-- Data follows --

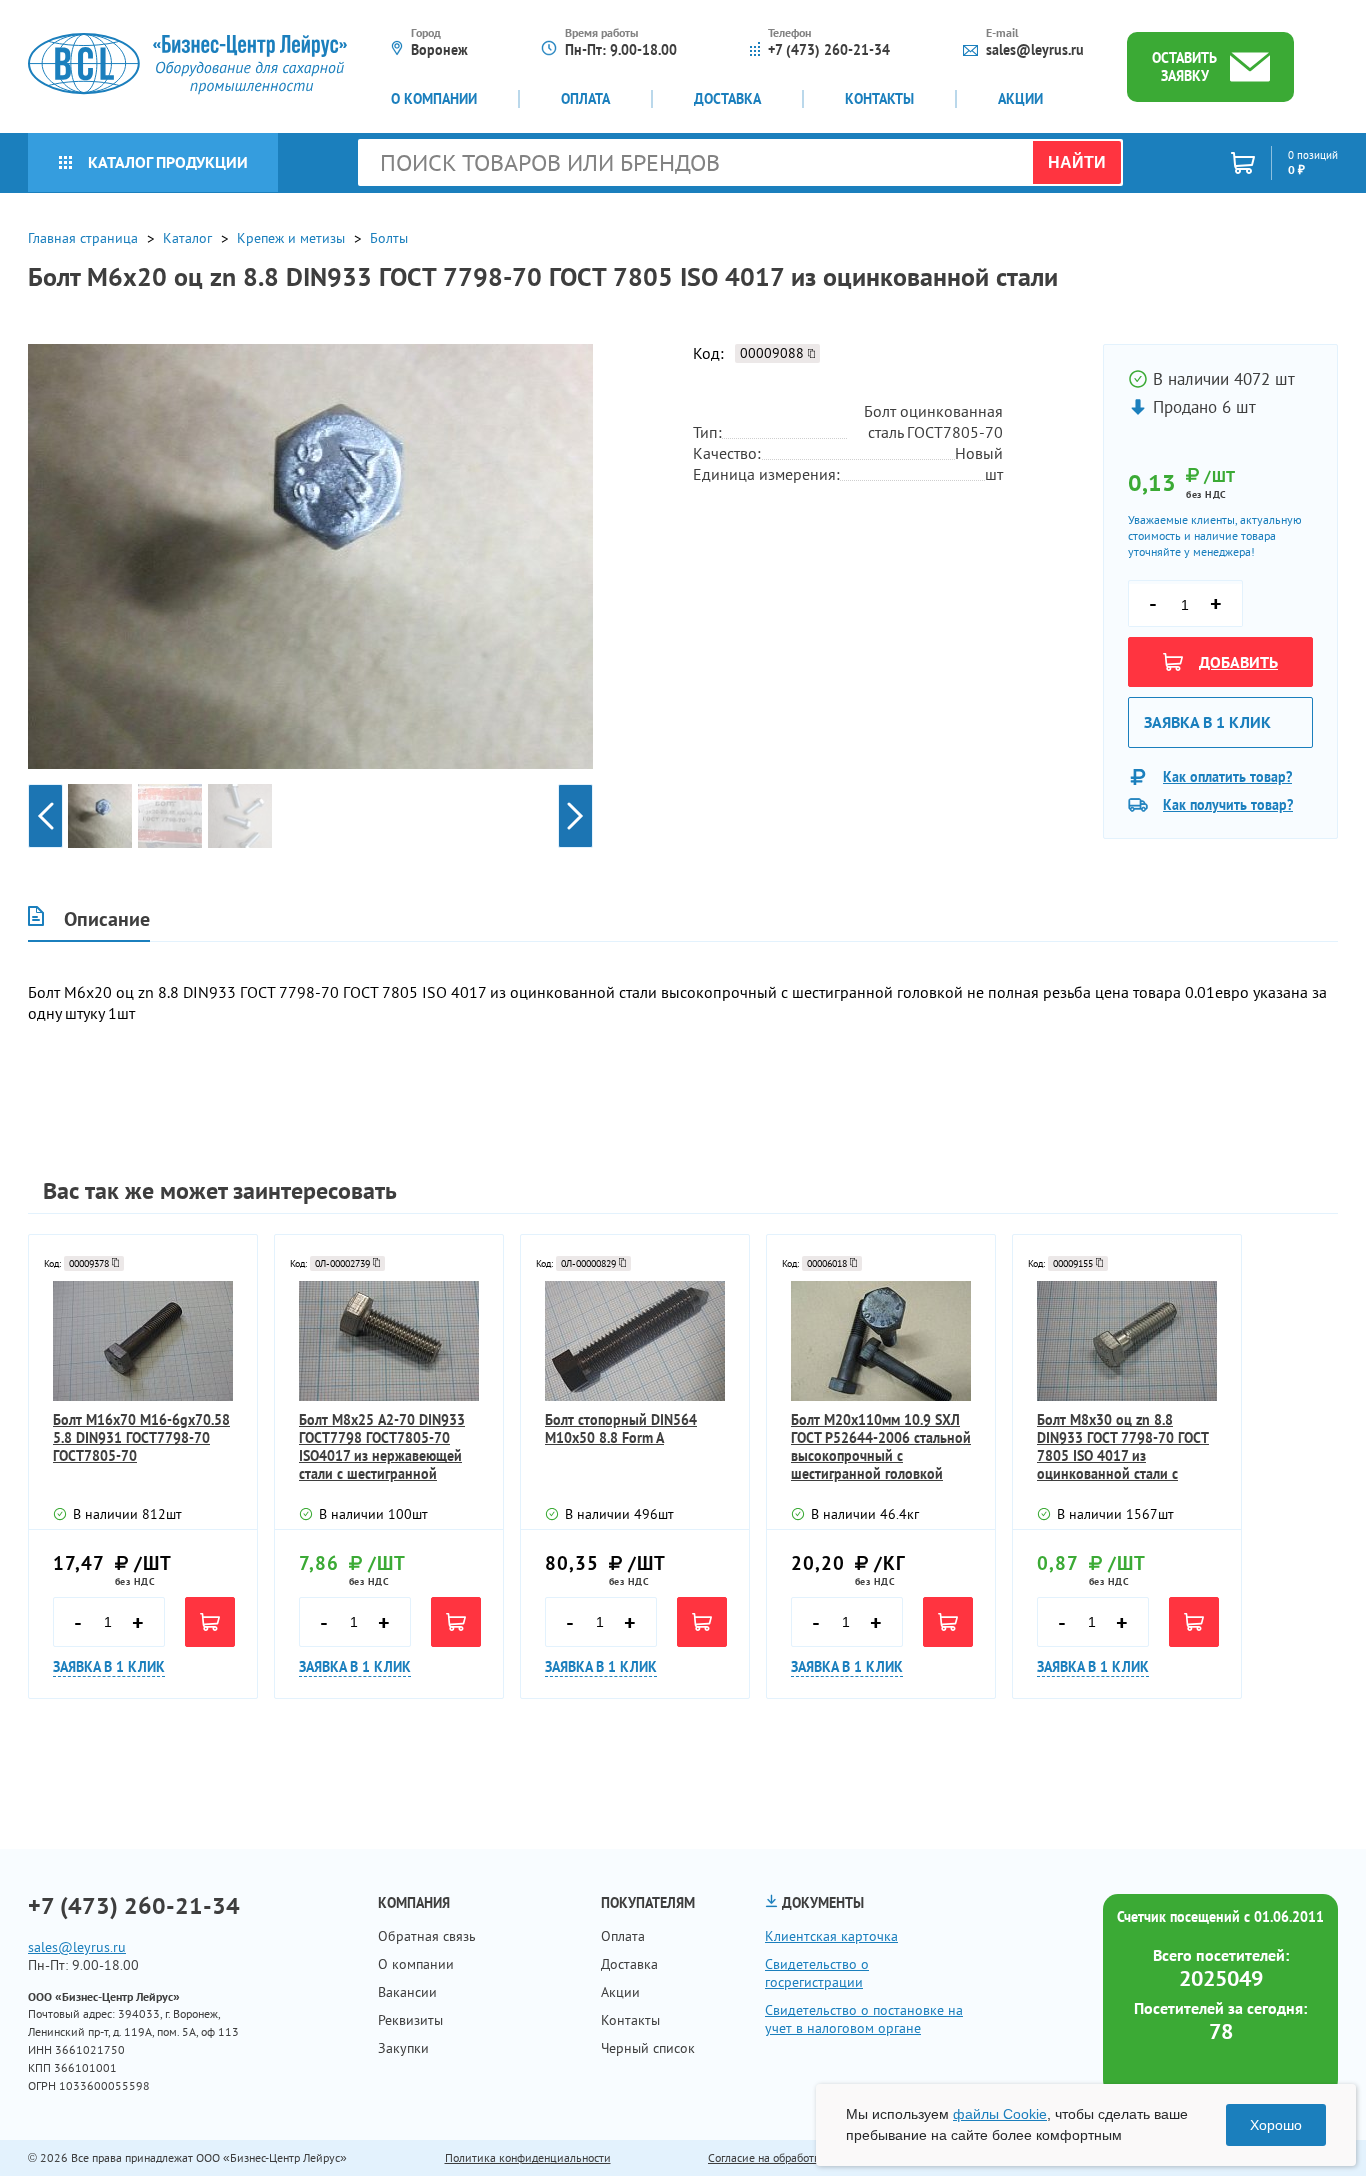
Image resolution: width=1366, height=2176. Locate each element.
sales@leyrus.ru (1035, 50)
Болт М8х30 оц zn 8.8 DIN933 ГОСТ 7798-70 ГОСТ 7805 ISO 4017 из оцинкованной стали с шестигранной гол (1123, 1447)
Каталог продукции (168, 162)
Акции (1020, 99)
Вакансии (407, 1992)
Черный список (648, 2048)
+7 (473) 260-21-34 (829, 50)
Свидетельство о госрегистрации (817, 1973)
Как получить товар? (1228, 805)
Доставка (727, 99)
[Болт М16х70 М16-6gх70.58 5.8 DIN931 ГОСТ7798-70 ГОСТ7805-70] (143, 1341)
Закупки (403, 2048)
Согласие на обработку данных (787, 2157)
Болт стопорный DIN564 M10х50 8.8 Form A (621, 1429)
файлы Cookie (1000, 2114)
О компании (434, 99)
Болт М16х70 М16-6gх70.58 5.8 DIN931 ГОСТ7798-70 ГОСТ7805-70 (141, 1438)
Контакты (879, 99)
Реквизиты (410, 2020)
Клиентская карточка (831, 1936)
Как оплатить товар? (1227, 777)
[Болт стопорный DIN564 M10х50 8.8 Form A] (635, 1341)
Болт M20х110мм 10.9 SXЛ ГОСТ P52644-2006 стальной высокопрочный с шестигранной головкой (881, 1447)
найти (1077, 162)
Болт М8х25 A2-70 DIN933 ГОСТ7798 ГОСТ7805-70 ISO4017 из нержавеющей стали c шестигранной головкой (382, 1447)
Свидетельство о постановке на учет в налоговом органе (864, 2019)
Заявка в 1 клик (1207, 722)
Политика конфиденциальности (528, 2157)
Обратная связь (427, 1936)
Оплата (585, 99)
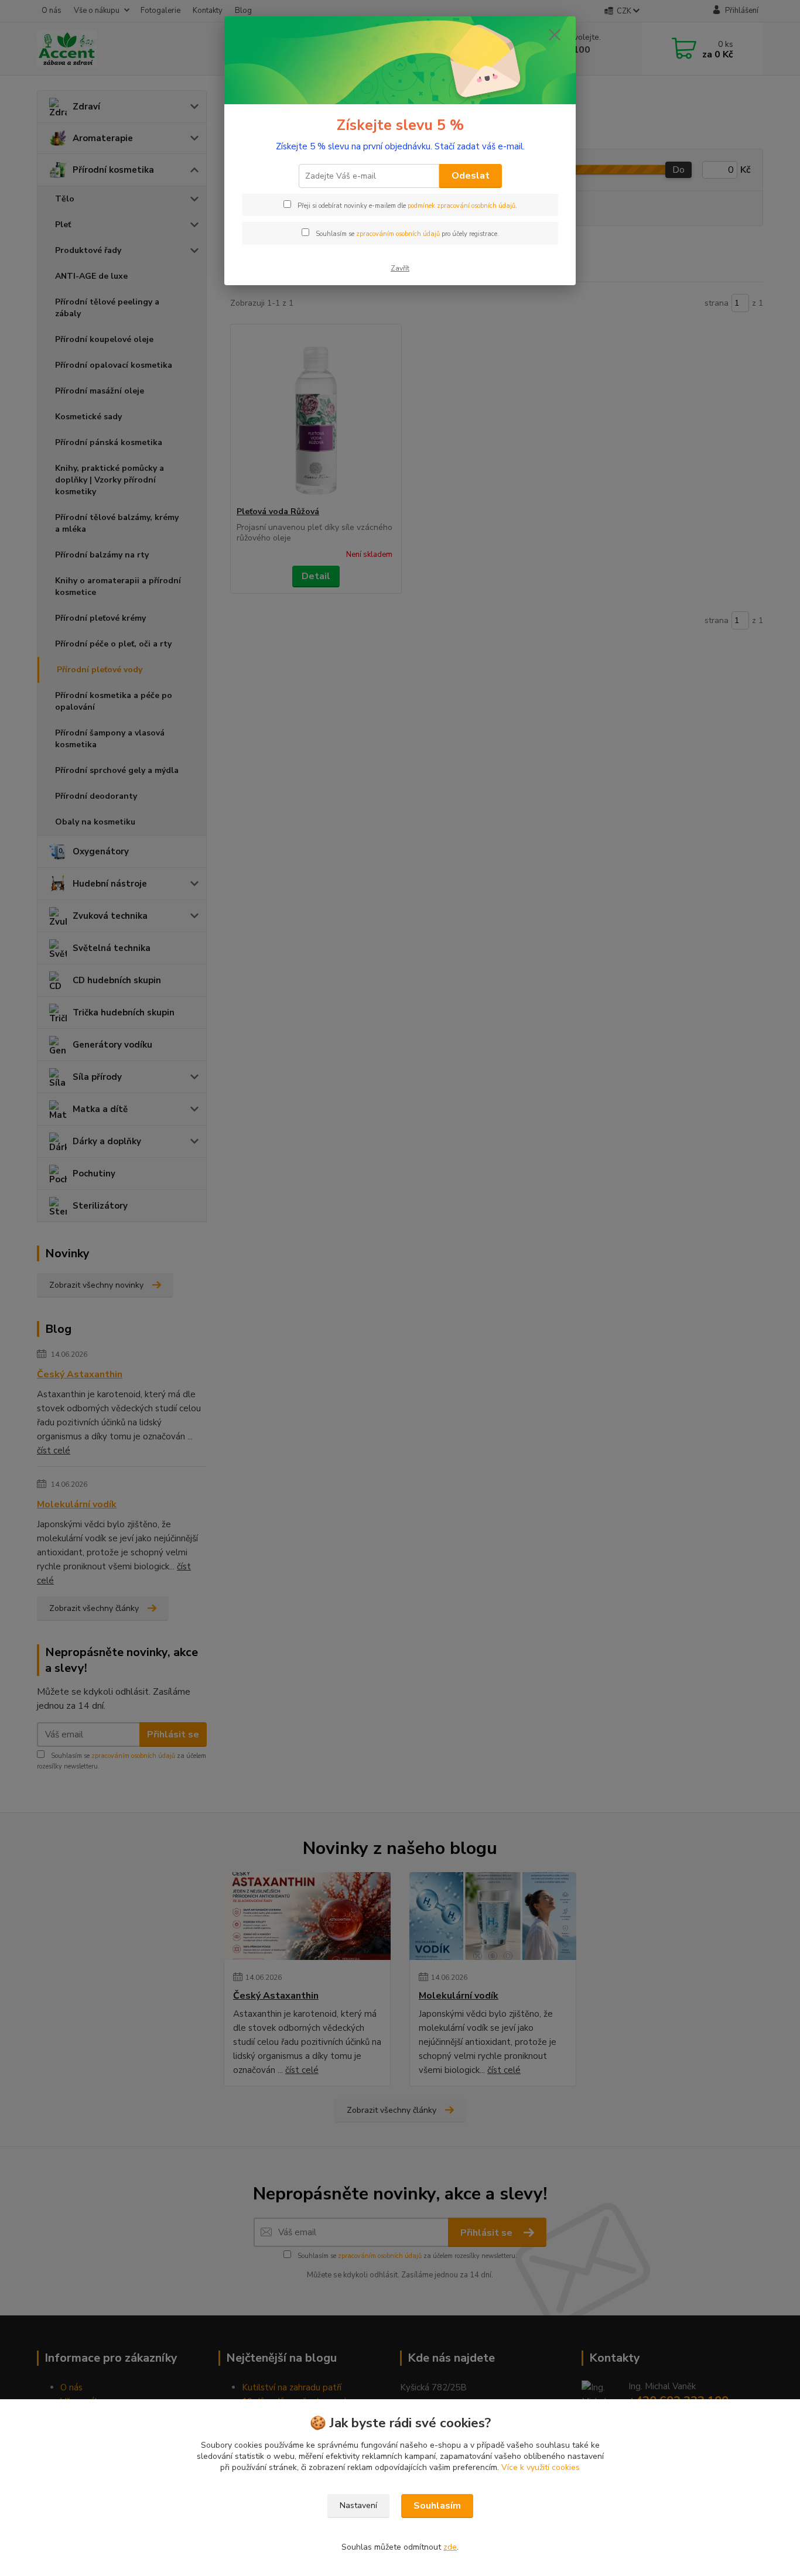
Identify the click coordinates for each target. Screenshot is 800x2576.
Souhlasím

-- Data concluded --

#### [Your objective]
Repeat the listing word for word, and skip every picture it contains.

#### [Solution]
Image resolution: width=1366, height=2176. Locate each element.
sales@leyrus.ru (1035, 50)
Болт М8х30 оц zn 8.8 DIN933 ГОСТ 7798-70 ГОСТ 7805 ISO 4017 из оцинкованной стали с шестигранной гол (1123, 1447)
Каталог продукции (168, 162)
Акции (1020, 99)
Вакансии (407, 1992)
Черный список (648, 2048)
+7 (473) 260-21-34 (829, 50)
Свидетельство о госрегистрации (817, 1973)
Как получить товар? (1228, 805)
Доставка (727, 99)
[Болт М16х70 М16-6gх70.58 5.8 DIN931 ГОСТ7798-70 ГОСТ7805-70] (143, 1341)
Закупки (403, 2048)
Согласие на обработку данных (787, 2157)
Болт стопорный DIN564 M10х50 8.8 Form A (621, 1429)
файлы Cookie (1000, 2114)
О компании (434, 99)
Болт М16х70 М16-6gх70.58 5.8 DIN931 ГОСТ7798-70 ГОСТ7805-70 (141, 1438)
Контакты (879, 99)
Реквизиты (410, 2020)
Клиентская карточка (831, 1936)
Как оплатить товар? (1227, 777)
[Болт стопорный DIN564 M10х50 8.8 Form A] (635, 1341)
Болт M20х110мм 10.9 SXЛ ГОСТ P52644-2006 стальной высокопрочный с шестигранной головкой (881, 1447)
найти (1077, 162)
Болт М8х25 A2-70 DIN933 ГОСТ7798 ГОСТ7805-70 ISO4017 из нержавеющей стали c шестигранной головкой (382, 1447)
Свидетельство о постановке на учет в налоговом органе (864, 2019)
Заявка в 1 клик (1207, 722)
Политика конфиденциальности (528, 2157)
Обратная связь (427, 1936)
Оплата (585, 99)
Identify the click coordinates for each target. Screenshot is 800x2576.
Souhlasím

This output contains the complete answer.